The new Java 0Day examined (The H) [LWN.net]

The new Java 0Day examined (The H)

Posted Aug 30, 2012 18:19 UTC (Thu) by dashesy (subscriber, #74652)
In reply to: The new Java 0Day examined (The H) by Kit
Parent article: The new Java 0Day examined (The H)

I agree it does not seem to be straight forward. However if the setting is something user visible in a menu (as opposed to some obscure about:config), and another setting warns about possible outsider intrusions, the user will notice it, and will require bolder plugin developers to sneak in with their installers (and subdue the warning).

As a rule of thumb, any plugin that does not have an easy "uninstall" or "update" should be blacklisted with a big warning (e.g. "Firefox is tainted by ...") somewhere visible (maybe in the caption title) until disabled by user, or fixed by developer.

(Log in to post comments)

The new Java 0Day examined (The H)

Posted Aug 31, 2012 7:48 UTC (Fri) by tialaramex (subscriber, #21167) [Link]

Right, what's going on here is a "blame the victim" mentality.

From the outset other applications have deliberately tried to sneak past Firefox's built-in restrictions.

That's because those applications are _malware_ and the technical community's failure to react correctly to that is our fault.

When Microsoft did this we got the victim blaming "Firefox should have better defences" as if the application developer can protect their app against the OS vendor. What we should have seen was an outcry until Microsoft put some heads on the block. "My predecessor lost their job for that" is a surprisingly powerful incentive not to behave unethically.

If you could name a handful of senior figures at Microsoft who had left the industry because of that "clever" but quite obviously unethical trick, this wouldn't now be so popular. But instead Windows programmers (for it's always Windows) know that whatever they do to Firefox the technical community will say "Well, Firefox deserved it" and the victim gets the cleanup bill.

The new Java 0Day examined (The H)

Posted Aug 31, 2012 17:02 UTC (Fri) by smurf (subscriber, #17840) [Link]

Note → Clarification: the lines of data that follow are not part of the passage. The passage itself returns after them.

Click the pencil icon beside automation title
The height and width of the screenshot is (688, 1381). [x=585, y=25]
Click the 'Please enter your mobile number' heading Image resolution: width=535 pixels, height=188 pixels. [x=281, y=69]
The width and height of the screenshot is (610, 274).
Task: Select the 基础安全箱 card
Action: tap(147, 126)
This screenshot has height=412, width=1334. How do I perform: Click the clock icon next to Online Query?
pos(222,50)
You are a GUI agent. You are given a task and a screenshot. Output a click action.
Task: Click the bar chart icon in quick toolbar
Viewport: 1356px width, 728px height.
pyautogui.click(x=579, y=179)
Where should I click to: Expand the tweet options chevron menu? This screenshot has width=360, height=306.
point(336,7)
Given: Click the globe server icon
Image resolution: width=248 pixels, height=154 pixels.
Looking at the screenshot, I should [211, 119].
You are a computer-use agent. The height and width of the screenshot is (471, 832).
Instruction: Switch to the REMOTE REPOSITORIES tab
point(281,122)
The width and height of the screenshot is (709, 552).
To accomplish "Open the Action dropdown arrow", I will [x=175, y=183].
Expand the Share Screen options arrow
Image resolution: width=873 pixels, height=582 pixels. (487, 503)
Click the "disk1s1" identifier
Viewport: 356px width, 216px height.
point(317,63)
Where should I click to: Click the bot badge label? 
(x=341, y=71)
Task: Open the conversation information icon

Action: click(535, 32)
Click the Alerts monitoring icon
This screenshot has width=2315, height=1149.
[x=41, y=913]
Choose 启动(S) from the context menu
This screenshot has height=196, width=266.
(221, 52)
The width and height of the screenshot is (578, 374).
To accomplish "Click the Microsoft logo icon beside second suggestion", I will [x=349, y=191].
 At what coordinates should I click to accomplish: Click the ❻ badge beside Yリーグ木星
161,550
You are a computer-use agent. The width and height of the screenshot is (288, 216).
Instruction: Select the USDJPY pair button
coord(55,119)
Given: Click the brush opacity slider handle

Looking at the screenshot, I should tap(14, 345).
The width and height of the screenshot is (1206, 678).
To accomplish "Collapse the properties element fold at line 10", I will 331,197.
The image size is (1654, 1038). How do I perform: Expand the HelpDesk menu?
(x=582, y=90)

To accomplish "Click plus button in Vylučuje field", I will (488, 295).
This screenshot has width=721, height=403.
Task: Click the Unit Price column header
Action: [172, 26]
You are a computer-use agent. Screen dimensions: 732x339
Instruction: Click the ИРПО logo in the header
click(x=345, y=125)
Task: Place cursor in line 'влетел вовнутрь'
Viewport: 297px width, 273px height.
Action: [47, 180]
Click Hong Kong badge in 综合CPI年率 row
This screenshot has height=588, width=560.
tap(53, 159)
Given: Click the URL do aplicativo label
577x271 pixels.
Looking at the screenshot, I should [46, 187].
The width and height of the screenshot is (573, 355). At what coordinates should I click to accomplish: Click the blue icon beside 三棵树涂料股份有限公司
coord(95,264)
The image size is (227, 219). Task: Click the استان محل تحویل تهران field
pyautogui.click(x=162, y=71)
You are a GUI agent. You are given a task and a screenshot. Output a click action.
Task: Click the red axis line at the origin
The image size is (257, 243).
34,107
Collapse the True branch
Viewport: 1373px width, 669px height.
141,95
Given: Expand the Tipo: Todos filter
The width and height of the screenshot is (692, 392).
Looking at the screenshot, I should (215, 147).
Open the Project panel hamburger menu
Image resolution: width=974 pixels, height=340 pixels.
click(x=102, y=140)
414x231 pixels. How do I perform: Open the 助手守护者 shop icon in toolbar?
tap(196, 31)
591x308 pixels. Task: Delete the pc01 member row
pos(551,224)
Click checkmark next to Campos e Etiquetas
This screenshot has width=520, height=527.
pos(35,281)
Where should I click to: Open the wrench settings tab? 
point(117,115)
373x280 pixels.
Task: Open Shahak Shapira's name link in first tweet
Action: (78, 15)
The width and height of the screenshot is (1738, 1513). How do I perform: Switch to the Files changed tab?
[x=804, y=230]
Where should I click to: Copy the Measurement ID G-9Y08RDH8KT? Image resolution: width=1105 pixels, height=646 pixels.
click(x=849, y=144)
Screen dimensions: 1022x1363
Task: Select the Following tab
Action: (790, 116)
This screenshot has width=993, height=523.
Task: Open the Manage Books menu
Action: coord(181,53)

Reverse Sandboxing would help. I.e. you don't park the plugin into a sandbox (though that's also a good idea, albeit harder to implement), but the part of the browser that stores options and handles authorization.

(Frankly, what would also help is to learn about the difference between "its" and "it's". Just sayin'.)

The new Java 0Day examined (The H)

Posted Sep 17, 2012 15:41 UTC (Mon) by HenrikH (guest, #31152) [Link]

No it doesn't, since the plugin author has complete control of the computer he can bypass whatever Firefox does, if Firefox implement reverse sandboxing then the plugin will simply do all the steps that Firefox would do when the user clicks the "click OK to really intstall this plugin".

There is _nothing_ that Firefox can do to protect itself from this. _Nothing_.

The new Java 0Day examined (The H)

Posted Sep 17, 2012 15:53 UTC (Mon) by khim (subscriber, #9252) [Link]

No it doesn't, since the plugin author has complete control of the computer he can bypass whatever Firefox does, if Firefox implement reverse sandboxing then the plugin will simply do all the steps that Firefox would do when the user clicks the "click OK to really intstall this plugin".

At this point said plugin is in clear violation of DMCA anti-circumvention provision and should be treated as malware: added to AV-databases (which will block it's installation and will be quickly be updated if new version of plugin will be released), etc.

There is _nothing_ that Firefox can do to protect itself from this. _Nothing_.

Firefox can not, Mozilla foundation can. I'm not sure if they have enough guts to try, but yes, they can prevent that for most plugins.